حدثنا يعقوب بن إبراهيم: حدثنا يحيى بن سعيد، عن عبيد الله قال: أخبرني نافع، عن ابن عمر رضي الله عنهما:

 أن النبي صلى الله عليه وسلم عرضه يوم أحد، وهو ابن أربع عشرة سنة، فلم يجزه، وعرضه يوم الخندق، وهو ابن خمس عشرة سنة، فأجازه.

 

[-4097-] İbn Ömer r.a.'dan rivayete göre "Nebi Sallallahu Aleyhi ve Sellem Uhud günü kendisini teftiş ettiğinde ondört yaşında idi. Savaşa katılmasına izin vermedi.. Fakat Hendek günü teftiş ettiğinde onbeş yaşında idi. Savaşa katılmasına izin verdi."

 

 

حدثنا قتيبة: حدثنا عبد العزيز، عن أبي حازم، عن سهل بن سعد رضي الله عنه قال:

 كنا مع رسول الله صلى الله عليه وسلم في الخندق، وهم يحفرون، ونحن ننقل التراب على أكتادنا، فقال رسول الله صلى الله عليه وسلم: (اللهم لا عيش الا عيش الآخرة فاغفر للمهاجرين والأنصار).

 

[-4098-] Sehl b. Sa'd r.a. dedi ki: "Hendek'te Resuluilah Sallallahu Aleyhi ve Sellem ile birlikte idik. Hendeği kazıyorlar, bizler de omuzlarımız üzerinde toprak taşıyorduk. Resuluilah Sallallahu Aleyhi ve Sellem şöyle buyurdu:

 

Allah'ım, hayat dediğin şey ahiret hayatıdır.
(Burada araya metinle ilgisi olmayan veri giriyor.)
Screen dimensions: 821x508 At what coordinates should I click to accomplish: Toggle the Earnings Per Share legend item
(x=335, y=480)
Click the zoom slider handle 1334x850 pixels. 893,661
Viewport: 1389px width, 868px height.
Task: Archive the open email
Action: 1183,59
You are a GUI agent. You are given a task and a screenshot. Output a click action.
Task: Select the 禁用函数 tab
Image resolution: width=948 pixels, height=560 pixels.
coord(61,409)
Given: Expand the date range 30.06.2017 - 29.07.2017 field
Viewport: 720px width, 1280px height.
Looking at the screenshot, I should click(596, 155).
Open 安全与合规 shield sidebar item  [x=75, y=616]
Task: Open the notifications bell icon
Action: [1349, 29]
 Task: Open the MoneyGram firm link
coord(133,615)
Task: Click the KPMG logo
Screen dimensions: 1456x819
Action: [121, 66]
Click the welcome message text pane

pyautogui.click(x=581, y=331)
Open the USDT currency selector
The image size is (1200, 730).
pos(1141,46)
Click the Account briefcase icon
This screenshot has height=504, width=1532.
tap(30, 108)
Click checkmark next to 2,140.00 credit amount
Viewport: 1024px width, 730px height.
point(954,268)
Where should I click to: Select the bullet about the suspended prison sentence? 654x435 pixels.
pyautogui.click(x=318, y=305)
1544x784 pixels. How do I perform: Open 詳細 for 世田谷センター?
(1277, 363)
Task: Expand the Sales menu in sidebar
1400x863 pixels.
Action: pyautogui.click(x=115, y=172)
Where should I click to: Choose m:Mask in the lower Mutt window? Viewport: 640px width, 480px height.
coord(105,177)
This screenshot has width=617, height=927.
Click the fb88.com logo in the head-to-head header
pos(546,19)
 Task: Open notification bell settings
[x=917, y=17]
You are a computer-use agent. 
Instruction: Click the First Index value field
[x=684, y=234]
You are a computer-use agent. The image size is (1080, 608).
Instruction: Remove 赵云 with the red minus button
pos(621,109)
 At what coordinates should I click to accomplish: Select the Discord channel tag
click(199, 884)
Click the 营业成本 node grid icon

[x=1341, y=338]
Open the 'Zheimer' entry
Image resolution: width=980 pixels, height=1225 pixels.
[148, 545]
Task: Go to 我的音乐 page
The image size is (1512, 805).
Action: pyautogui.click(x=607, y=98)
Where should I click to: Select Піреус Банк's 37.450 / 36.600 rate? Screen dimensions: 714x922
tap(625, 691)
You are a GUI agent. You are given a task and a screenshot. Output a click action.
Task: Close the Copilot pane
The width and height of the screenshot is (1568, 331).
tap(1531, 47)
Muhacirlerle Ensara mağfiret et."

 

 

حدثنا عبد الله بن محمد: حدثنا معاوية بن عمرو: حدثنا أبو إسحاق، عن حميد: سمعت أنسا رضي الله عنه يقول:

 خرج رسول الله صلى الله إلى الخندق، فإذا المهاجرون والأنصار يحفرون في غداة باردة، فلم يكن لهم عبيد يعملون ذلك لهم، فلما رأى ما بهم من النصب والجوع، قال: (اللهم إن العيش عيش الآخرة. فاغفر للأنصار والمهاجره). فقالوا مجيبين له:

نحن الذين بايعوا محمدا - على الجهاد ما بقينا أبدا.

 

[-4099-] Enes r.a. dedi ki: "Resuluilah Sallallahu Aleyhi ve Sellem Hendek'e çıktığında muhacirlerle Ensarın soğuk bir sabah vaktinde hendeği kazdıklarını gördü .. Çünkü onların kendileri için bu işi yapacak köleleri yoktu. Onların oldukça yorgun ve aç olduklarını görünce dedi ki:

 

Allah'ım, gerçek hayat ahiret hayatıdır. Sen Ensara ve muhacirlere mağfiret et. Bunun üzerine onlar da ona cevap vererek:

 

'Bizler Muhammed'e bey'at edenleriz.

 

Hayatta kaldığımız sürece. cihat etmek üzere.' dediler."

 

 

حدثنا أبو معمر: حدثنا عبد الوارث، عن عبد العزيز، عن أنس رضي الله عنه قال:

 جعل المهاجرون والأنصار يحفرون الخندق حول المدينة، وينقلون التراب على متونهم، وهم يقولون:

نحن الذين بايعوا محمدا - على الأسلام ما بقينا أبدا

قال: يقول النبي صلى الله عليه وسلم، هو يجيبهم: (اللهم إنه لا خير إلا خير الآخرة. فبارك في الأنصار والمهاجره).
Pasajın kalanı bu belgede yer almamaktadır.